I previously worked as a freelancer covering physics research across a range of different subfields. You can find links to all my published writing here. I also maintain a blog called Measuring in Reflection, though I post rather infrequently; in the sidebar on that page you can sign up for my mailing list if you so desire.
From 2017 to 2021 I was a postdoctoral researcher at JILA, a quantum and atomic physics research institute in Boulder, Colorado, where I studied the quantum behavior of (relatively) macroscopic objects and its application to quantum communication networks.
Before that I was a PhD student at Yale, where I conducted an experiment to search for a hypothetical particle that might constitute dark matter. My thesis was awarded the 2019 Mitsuyoshi Tanaka Dissertation Award in Experimental Particle Physics. You can read more about my graduate and postdoctoral research here.
Before attending grad school I worked for a year assembling the vacuum system for an experiment called the Holometer at Fermilab, a national particle physics lab in the suburbs of Chicago.

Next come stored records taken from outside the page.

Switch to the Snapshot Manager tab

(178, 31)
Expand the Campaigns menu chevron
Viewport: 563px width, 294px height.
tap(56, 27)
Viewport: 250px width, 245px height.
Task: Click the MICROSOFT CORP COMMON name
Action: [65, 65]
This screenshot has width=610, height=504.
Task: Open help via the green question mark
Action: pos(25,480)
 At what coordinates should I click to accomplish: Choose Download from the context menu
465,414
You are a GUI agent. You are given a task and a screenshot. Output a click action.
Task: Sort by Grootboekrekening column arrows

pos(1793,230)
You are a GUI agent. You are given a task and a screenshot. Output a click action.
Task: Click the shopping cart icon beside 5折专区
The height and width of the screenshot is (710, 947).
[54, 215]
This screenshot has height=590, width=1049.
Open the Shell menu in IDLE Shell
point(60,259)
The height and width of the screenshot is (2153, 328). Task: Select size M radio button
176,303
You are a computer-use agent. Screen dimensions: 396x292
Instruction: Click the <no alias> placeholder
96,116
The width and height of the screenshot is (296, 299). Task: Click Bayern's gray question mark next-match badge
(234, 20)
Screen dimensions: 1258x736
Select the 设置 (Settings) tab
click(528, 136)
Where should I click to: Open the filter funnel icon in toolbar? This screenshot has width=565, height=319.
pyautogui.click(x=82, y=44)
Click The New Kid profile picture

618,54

If you google the Holometer you will find this picture of young me lying on the floor in an entirely unnecessary lab coat.
I graduated from the University of Chicago in 2011 with a degree in physics after initially thinking I would study history or linguistics. I grew up in Los Angeles and was born in Somerville, Massachusetts.
This concludes your brief reverse-chronological tour of my life. When I’m not writing, I enjoy board games, long walks, reading books, looking at trees, and talking to humans.